§ **Actions to take**:
A. In the page on IVDD treatment options, turn the paragraph beginning "Keep in mind the best tool" into a short bulleted list that keeps its main facts.
B. Write a continuation of the page on IVDD treatment options, beginning after the sentence that ends "should IVDD become an issue."

§ **Page text**:
--

IVDD Treatment Options
Treatment Protocols for IVDD
There are many options for dachshunds afflicted with IVDD. While no guide can be completely comprehensive, this page of the DRBC Site reviews those treatment methods most commonly used by the veterinarians that support DRBC. You should have a full discussion with your veterinarian concerning the options available for your doxie.
The table or menu shown below will guide you through the various options.
DRBC IVDD General Considerations
DRBC always thinks surgery first, even though this may not be the option followed. The rationale behind this thought process is the number of options it gives us in the treatment of suspected IVDD. Using this approach leads to a reduced number of IVDD surgeries for the rescue and a more successful conservative or medical treatment result.
Keep in mind the best tool here is the eyes of the owner or in DRBC's case, the foster family. As dogs walk or play we are looking at the animal's gait and energy level. We also look at shape and form and modify food and activity levels to reduce the chances that the doxie in question will experience a trip to the neurosurgeon. A key to who they are prior to the injury also provides important information about the health of their spine. Being an observant parent for your fur kid is one of the best ways to stay on the fast track to recovery should IVDD become an issue.

--

§ **Information supplied**:
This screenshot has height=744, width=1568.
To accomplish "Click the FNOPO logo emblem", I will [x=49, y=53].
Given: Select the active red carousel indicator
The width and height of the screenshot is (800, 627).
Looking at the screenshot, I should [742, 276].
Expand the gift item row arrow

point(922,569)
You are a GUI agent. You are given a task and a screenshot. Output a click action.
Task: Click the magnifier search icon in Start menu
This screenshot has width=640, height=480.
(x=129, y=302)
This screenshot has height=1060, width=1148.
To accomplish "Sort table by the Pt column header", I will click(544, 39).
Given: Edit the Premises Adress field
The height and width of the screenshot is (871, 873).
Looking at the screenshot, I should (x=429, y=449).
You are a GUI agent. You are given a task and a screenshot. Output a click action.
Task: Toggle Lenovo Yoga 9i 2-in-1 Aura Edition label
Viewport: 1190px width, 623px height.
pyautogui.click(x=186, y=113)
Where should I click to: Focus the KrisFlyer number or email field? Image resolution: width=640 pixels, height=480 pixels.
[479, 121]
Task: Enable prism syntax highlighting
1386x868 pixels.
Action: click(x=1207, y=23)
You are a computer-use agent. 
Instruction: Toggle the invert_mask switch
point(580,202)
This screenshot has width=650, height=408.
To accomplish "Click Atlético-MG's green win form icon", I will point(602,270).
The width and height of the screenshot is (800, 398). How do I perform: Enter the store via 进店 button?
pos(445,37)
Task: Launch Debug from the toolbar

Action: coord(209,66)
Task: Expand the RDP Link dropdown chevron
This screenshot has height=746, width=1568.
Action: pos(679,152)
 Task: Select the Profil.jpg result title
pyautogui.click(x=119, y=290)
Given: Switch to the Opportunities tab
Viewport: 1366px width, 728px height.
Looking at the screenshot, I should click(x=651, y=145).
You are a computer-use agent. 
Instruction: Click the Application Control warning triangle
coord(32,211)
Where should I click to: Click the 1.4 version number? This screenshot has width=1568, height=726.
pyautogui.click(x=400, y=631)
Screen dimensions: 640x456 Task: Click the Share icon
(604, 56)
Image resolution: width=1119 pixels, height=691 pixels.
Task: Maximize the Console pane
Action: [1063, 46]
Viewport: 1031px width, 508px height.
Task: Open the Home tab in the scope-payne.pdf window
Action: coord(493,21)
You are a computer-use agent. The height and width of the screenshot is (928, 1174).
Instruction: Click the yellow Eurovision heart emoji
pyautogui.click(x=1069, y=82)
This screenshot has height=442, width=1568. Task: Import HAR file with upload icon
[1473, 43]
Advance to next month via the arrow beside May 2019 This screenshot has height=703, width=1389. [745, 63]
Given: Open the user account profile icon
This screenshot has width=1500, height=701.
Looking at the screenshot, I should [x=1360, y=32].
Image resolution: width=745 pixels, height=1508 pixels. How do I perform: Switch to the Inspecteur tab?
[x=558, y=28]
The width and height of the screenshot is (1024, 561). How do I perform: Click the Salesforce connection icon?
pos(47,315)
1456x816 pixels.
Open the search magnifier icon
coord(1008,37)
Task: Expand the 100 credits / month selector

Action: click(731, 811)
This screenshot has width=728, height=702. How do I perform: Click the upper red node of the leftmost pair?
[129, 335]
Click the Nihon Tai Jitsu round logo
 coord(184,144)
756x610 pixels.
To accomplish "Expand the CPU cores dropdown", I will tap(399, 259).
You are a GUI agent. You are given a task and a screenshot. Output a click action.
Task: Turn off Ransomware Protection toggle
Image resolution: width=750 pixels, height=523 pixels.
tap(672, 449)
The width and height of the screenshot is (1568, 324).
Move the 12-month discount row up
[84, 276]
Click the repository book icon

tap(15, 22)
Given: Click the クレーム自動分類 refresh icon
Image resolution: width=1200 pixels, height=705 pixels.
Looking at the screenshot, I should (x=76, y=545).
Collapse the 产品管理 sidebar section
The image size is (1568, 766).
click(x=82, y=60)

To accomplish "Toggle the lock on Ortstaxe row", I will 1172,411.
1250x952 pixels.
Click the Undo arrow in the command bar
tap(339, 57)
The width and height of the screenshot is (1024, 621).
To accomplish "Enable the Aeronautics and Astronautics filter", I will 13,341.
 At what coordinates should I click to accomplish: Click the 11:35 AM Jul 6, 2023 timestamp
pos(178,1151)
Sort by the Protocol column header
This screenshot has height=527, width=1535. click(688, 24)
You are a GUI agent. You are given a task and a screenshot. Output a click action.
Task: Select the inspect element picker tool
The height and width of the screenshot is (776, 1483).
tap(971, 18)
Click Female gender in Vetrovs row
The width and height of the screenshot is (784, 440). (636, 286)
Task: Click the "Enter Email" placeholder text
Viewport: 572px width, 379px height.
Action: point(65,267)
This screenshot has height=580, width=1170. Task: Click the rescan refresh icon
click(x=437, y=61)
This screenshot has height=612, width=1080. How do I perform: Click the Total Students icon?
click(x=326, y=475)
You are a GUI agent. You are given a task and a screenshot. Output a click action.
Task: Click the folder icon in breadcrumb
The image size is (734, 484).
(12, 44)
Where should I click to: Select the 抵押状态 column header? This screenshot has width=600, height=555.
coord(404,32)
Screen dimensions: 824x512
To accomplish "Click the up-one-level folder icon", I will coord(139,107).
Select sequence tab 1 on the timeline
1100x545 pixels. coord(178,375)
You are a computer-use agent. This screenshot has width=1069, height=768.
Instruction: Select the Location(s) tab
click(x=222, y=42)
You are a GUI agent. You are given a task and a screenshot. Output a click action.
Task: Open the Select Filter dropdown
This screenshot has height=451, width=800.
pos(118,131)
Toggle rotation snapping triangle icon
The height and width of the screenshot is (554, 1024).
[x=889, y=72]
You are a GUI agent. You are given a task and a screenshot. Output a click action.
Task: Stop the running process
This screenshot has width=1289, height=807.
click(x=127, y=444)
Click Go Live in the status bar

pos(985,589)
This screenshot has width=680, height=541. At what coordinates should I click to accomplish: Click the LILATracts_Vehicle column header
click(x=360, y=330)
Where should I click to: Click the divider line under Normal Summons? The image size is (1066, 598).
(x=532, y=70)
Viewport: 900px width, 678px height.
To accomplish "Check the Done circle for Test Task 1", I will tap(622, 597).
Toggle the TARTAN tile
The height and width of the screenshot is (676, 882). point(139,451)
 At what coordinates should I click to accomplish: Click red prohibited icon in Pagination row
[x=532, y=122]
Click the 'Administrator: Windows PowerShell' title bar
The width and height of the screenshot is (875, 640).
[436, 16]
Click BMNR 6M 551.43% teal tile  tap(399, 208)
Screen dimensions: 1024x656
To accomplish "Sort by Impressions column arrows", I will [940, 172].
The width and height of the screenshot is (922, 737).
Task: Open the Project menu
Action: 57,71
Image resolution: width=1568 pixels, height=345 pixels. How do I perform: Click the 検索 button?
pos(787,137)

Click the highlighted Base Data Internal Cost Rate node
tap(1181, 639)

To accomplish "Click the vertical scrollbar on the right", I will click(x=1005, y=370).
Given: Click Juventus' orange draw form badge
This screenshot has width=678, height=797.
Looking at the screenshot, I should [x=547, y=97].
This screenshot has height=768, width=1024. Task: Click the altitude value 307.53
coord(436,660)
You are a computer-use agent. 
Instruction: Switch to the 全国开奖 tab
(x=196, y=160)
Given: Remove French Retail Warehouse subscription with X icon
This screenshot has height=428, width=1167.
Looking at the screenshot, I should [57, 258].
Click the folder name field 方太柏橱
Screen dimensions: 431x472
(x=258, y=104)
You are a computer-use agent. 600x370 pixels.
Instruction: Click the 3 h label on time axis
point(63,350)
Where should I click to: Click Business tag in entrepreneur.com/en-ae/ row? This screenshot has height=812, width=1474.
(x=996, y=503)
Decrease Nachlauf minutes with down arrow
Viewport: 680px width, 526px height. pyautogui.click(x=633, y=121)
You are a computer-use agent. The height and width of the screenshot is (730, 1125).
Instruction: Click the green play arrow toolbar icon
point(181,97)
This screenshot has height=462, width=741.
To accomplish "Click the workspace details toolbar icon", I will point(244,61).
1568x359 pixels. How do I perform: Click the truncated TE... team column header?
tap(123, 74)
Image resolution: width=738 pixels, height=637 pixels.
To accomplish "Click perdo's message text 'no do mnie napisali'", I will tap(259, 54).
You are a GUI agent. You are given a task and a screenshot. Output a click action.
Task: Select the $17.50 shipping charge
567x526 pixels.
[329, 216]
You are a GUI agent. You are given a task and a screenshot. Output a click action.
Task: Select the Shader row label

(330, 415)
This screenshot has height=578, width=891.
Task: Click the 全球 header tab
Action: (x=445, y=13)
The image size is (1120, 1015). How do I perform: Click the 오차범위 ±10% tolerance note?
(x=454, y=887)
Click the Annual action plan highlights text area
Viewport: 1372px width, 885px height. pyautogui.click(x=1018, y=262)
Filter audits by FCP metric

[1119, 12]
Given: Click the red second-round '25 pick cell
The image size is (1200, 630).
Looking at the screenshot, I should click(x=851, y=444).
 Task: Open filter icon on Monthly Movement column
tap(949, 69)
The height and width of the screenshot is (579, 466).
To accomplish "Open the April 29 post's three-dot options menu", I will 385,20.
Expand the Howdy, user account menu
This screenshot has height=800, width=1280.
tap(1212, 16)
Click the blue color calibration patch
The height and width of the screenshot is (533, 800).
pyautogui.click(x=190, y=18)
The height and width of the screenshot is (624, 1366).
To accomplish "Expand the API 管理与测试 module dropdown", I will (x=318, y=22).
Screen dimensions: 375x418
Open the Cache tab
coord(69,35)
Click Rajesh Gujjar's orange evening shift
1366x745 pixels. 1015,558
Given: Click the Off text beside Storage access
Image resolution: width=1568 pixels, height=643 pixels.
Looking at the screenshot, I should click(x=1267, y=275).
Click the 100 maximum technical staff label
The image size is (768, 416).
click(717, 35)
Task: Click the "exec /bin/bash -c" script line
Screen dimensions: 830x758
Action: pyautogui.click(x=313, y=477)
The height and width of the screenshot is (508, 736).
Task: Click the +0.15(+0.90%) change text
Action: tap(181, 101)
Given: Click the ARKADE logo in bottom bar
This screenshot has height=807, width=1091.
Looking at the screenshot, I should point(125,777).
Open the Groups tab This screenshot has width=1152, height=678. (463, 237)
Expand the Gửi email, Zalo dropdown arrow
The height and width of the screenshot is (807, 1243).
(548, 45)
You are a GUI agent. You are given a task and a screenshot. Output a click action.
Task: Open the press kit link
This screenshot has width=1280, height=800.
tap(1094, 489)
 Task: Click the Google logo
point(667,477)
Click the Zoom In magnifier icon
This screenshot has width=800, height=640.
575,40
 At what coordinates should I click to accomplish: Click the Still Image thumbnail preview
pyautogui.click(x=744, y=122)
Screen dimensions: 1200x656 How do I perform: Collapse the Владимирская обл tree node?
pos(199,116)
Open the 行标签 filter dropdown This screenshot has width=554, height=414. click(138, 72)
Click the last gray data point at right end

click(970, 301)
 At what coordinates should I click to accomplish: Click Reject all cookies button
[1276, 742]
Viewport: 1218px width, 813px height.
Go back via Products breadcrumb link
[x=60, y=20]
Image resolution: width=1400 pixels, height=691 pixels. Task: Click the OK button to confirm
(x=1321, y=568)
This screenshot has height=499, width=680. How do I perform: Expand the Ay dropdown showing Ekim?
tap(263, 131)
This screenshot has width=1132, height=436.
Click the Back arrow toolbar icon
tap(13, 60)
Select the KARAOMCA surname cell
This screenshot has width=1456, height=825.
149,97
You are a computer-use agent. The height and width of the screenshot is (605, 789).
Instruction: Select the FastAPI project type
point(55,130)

--

§ **Responses to the tasks**:
A.
- The owner's eyes, or for DRBC the foster family's, are the best tool.
- Watching the dog walk and play shows its gait and energy level.
- Checking the dog's shape and form, then adjusting food and activity, lowers the chance of a trip to the neurosurgeon.
- Knowing what the dog was like before the injury gives important information about the health of its spine.
- Being an observant parent helps keep the dog on the fast track to recovery if IVDD becomes an issue.

B.
Our second tool is a crate. Immobility is critical to recovery from this disease; again this is with or without surgery. It is not cruel to crate when it can save an animal's life or maintain the quality of that animal's life. Crate train early and this will not be an issue should your doxie suffer from IVDD or any other illness. Oh, and by the way, we never wait for a veterinarian to tell us to crate rest a dog; we take the step long before the trip to the hospital.
Third, we act in a timely manner to have the issue addressed. Time = Function. We want to keep or regain the largest percentage of function possible should IVDD present as the diagnosis.
Given these considerations, all DRBC dogs begin their path to recovery at a single point: the General Exam. Following the exam, the path may be surgical, non-surgical, or may follow an alternate therapy treatment path for a variety of reasons. Each of these steps is discussed below in an attempt to help doxie owners use the same logic we do here at DRBC.
NOTE: This section of the DRBC website is offered as a medical reference only. DRBC is not operated by veterinarians. Seek the attention of your veterinarian to obtain a complete understanding of any of the topics listed.